Tips for practicing safe SaaS
If using cloud services for production purposes, always separate internal company data from your customer data. Always use the least privileged principle and do not mix development data with production data.
- Make IT accounts that have access to the cloud for auditing purposes.
- Design for failure and plan for contingency. If the service becomes unavailable can your business operate without it?
- Risk exposure goes up when using the cloud. Make sure you understand how the 3rd party protects your data being housed with other company data.
- Tidy up. If you are using cloud services for business, it means your company space has been extended to the cloud. Reduce your attack surface and remove data and systems that are no longer being used. This will help conserve costs and reduce your risk exposure in case of a breach.
- SaaS products usually have a disaster recovery plan, but you should still investigate what would happen if you have a data integrity issue. What steps would you need to take to replace the data or recover?
- Always make individual accounts and make permissions on groups. If individual passwords are not an option, then make sure you share those passwords using a password manager, and never in a document or email.
- Establish acceptable use policies. Define what fair use is and what should never be done.
- Ensure BYOD policies are not compounding your risk and monitor compliancy.
- Set network restrictions to block unauthorized SaaS products.

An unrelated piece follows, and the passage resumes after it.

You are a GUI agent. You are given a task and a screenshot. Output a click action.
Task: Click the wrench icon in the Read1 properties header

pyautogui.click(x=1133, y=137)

- Employ a CASB to discover SaaS products used within an organization.
If you are the IT department for your company, try asking business sponsors what problem they are trying to solve with SaaS and show them you want to help. Shadow IT discovery is extremely difficult without talking to employees. Do not persecute users performing Shadow IT. Instead, understand what made them want to use these products. Educate them on the risks and determine if controls can be put in place to protect the business.
If you are the business partner, involve your IT team with the problem you are trying to solve. Invite them into the decision process. By combining their unique viewpoint with your own, you can help the company make the right decision.